Picture postcards of fall in Vermont may show turning leaves of all one color, but most trees change gradually, with green, yellow, red, orange and fallen leaves–all from the same tree.

My students write at least three drafts of every formal paper, and I emphasize a different concept for each draft: organization, argument, and macro issues in the earliest drafts, style, grammar and micro issues in the later drafts. I place my point of intervention in draft two, after students have conferred with each other and the tutor. Theoretically, they have moved beyond organization when I meet with them, but that is not always the case. In my meeting on their papers, we could be discussing anything about their work from the finer points of style to addressing the topic.

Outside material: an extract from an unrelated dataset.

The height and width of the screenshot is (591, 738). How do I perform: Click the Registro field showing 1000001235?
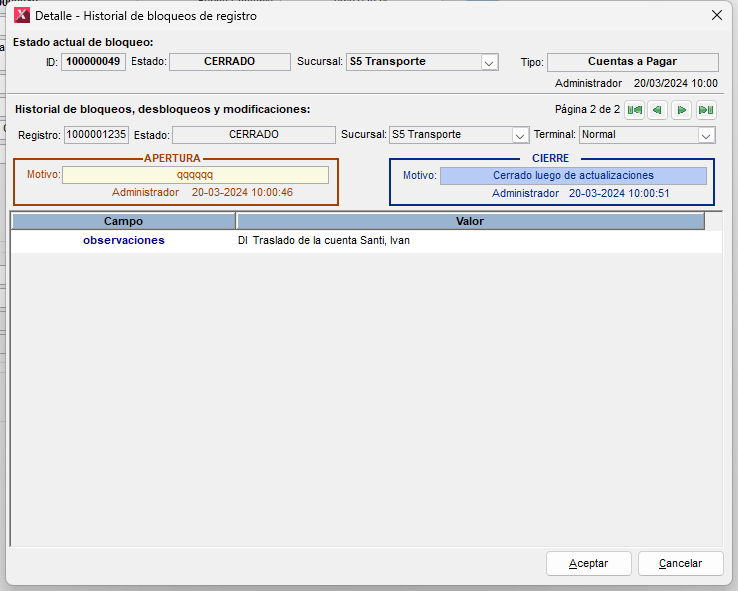(96, 135)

As I circled the class on Friday, as the class workshopped Paper #3, I saw that they had become familiar with the language of talking about writing. Student who had struggled with organization on their draft twos a few weeks ago now made insightful suggestions to their peers about their organization. The combination of workshops, conferences and revisions manages to hit a number of different learning styles as students do and read and speak and listen and write on their own and their peers

Face to Face

I use on-line resources myself, and I love developing and providing them for the students I teach and faculty with whom I share techniques for teaching writing. Whether they access the resources at 3:00 a.m. student time or 7:00 a.m. faculty time, my thesis development links and our first-year seminar faculty resources will be awake. Despite my increasing use of tech tools, I still believe that as a teaching tool nothing beats face-to-face meetings. My colleague Barbara Ganley, who is pushing against the tech boundaries here at Middlebury, always considers her tech use as merely a part of the important work she and her students do inside the classroom. Update: Barbara discusses the attitude of present and former students to writing on and offline in a recent post.

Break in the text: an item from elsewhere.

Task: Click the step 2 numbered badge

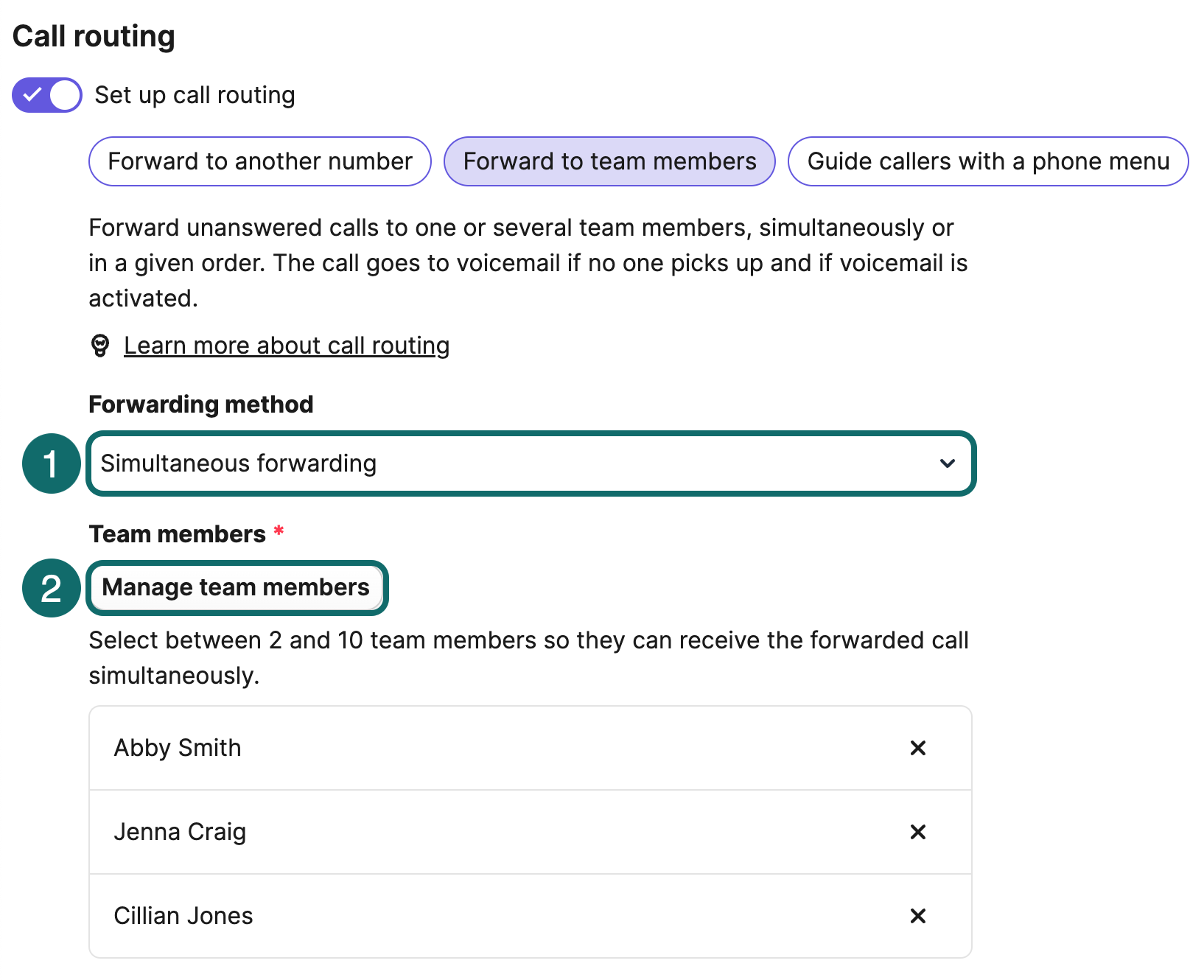Action: tap(51, 588)
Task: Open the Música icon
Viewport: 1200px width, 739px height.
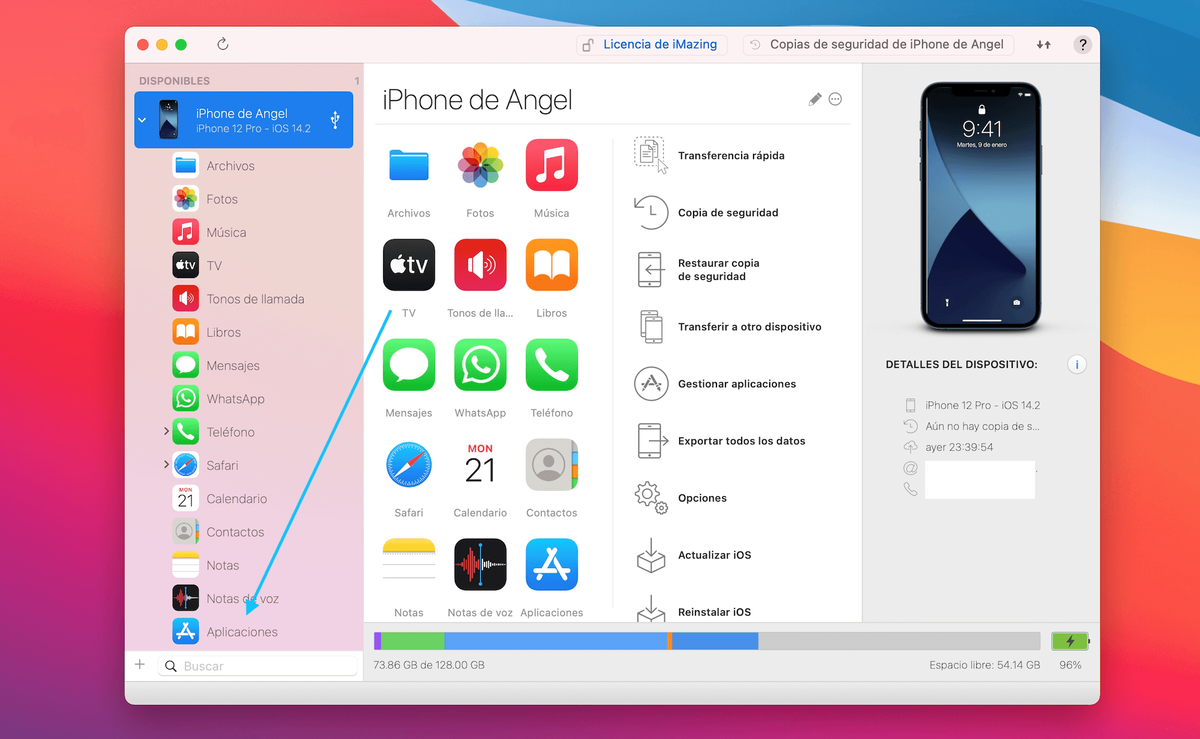Action: click(x=551, y=165)
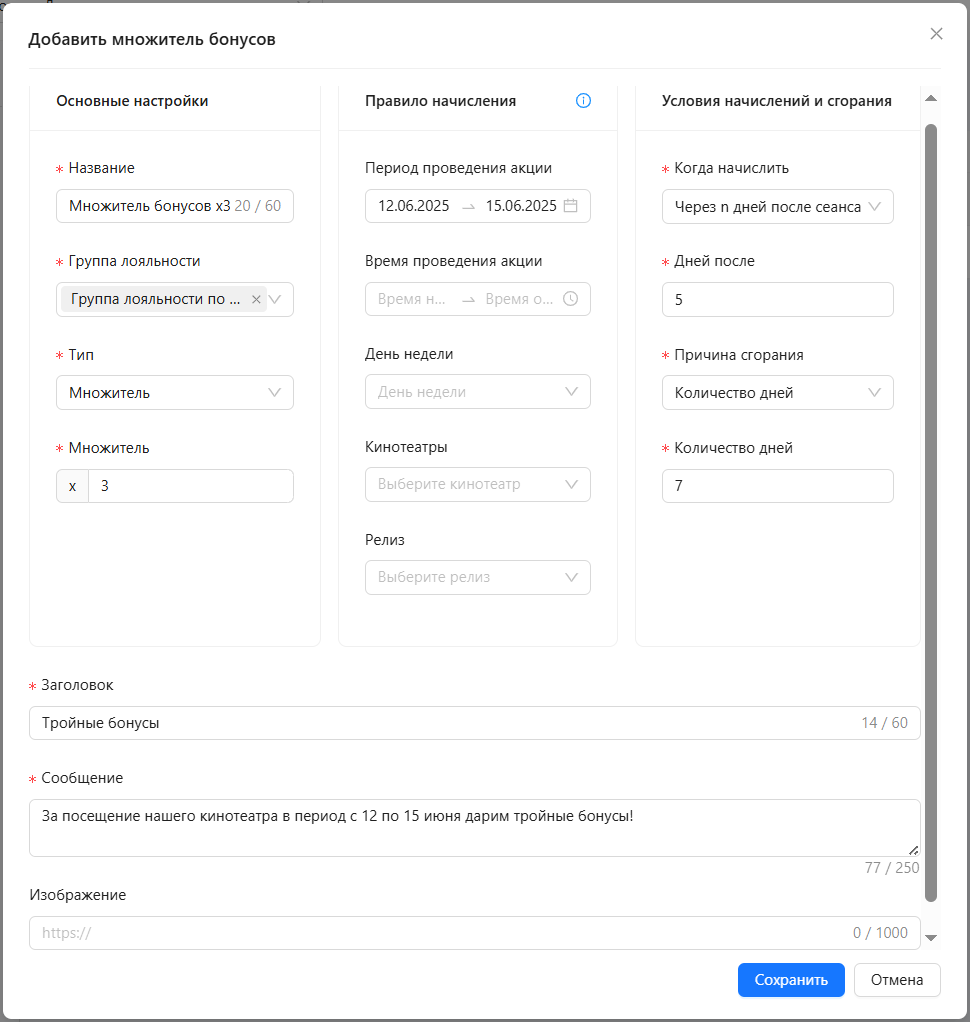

Recently, I have experienced the importance of face-to-face meetings on two fronts. First, I have met with all my students on the second drafts of their papers. My meeting with them followed meetings with their peers and their peer writing tutor on draft one of their papers. In one-on-one or small meetings, students feel freer to ask questions and be vulnerable, and I can tailor my responses and advice to the individual student and to his or her learning styles. Face to face, I can, also, see the glazed over look that means, not getting it yet, or the aha moment when lightning strikes.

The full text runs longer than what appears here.